We came to Matt with the idea, and he told us we should finish it. Once we had decided we were including the song on the track list, we tracked all the drums at once. We then switched between bass, guitar, some synths specifically for Island Honey, and eventually vocals. It really depended on how we were feeling when we went into the studio in the morning. The process was super laid back and we had a lot of fun doing it.
What did you find most challenging and rewarding during the recording process?
We went into this process with the intention of getting weird with it; essentially throwing ideas at the wall and seeing what stuck. While it was incredibly rewarding being able let our creativity shine through in the studio and trying every dumb idea we had, I’ll admit it could also be a hinderance when we needed to finish something or make a decision on how a certain part was supposed to go.
Who are you listening to at the moment?
I know Mac and Sam have been really into Frank Zappa for a while. Avery’s still bumping Meatloaf in his Honda Civic and recently I’ve been into this LA band called Momma – they put out an album last year called “Two of Us” that combines soft bedroom pop vocals with a 90s alt rock that I think is sick.
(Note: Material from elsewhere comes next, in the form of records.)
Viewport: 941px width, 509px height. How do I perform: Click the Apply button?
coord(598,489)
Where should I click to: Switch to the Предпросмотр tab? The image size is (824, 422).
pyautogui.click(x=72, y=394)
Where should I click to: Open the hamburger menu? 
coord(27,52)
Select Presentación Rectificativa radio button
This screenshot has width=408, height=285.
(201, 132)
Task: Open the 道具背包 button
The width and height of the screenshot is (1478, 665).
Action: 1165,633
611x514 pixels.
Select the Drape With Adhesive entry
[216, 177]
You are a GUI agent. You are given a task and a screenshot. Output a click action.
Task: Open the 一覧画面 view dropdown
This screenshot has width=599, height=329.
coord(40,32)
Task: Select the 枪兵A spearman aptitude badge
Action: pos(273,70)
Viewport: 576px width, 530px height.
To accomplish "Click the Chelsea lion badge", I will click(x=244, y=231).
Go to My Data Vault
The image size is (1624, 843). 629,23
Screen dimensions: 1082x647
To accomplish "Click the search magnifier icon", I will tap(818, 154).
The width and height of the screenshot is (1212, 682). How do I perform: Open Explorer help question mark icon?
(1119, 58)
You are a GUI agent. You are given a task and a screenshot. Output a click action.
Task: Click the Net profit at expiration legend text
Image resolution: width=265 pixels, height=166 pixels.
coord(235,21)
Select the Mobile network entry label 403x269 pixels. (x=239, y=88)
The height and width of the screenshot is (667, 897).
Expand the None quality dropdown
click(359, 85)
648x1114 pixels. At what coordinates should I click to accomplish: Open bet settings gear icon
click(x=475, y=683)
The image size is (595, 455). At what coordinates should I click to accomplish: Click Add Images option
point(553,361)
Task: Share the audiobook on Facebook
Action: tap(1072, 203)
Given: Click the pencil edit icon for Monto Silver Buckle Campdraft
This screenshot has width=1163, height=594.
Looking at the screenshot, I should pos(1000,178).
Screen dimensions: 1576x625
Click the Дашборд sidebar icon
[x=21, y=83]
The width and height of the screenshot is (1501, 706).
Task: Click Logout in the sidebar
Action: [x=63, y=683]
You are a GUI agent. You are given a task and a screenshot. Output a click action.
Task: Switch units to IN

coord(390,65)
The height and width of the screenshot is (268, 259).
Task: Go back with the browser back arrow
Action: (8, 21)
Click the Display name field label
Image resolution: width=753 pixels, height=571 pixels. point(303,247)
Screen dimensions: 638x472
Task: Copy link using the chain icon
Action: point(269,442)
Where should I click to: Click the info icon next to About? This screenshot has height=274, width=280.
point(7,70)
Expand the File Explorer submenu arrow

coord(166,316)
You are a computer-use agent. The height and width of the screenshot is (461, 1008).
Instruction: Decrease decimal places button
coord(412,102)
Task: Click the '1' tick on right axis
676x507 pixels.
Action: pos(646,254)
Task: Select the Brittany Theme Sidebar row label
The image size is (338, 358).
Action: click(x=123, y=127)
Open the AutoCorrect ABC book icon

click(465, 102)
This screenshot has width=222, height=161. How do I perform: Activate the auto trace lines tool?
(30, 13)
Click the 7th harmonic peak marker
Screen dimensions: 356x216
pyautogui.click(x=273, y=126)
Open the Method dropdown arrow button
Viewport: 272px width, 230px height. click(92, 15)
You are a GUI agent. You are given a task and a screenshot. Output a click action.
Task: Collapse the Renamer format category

What do you like to do away from music?
Lately I’ve been reading a lot of poetry. I recently finished a book called Black Abacus by a Canadian-Nigerian poet named Ian Ketteku. He bends the English language to his will in a way I’ve never seen or felt before, covering topics like race, time, love, religion, and identity through an often painfully candid lens. It’s given me a fresh perspective on music, creatively speaking.
What’s planned for the remainder of 2021 going into 2022?
The album drop (it’s gonna be wild), more outdoor shows, more songwriting, and hopefully a tour somewhere down the line.
Favourite food and place to hangout?
Lucy’s Eastside Diner on Main Street in Vancouver! That place has seen me at my best and absolute worst.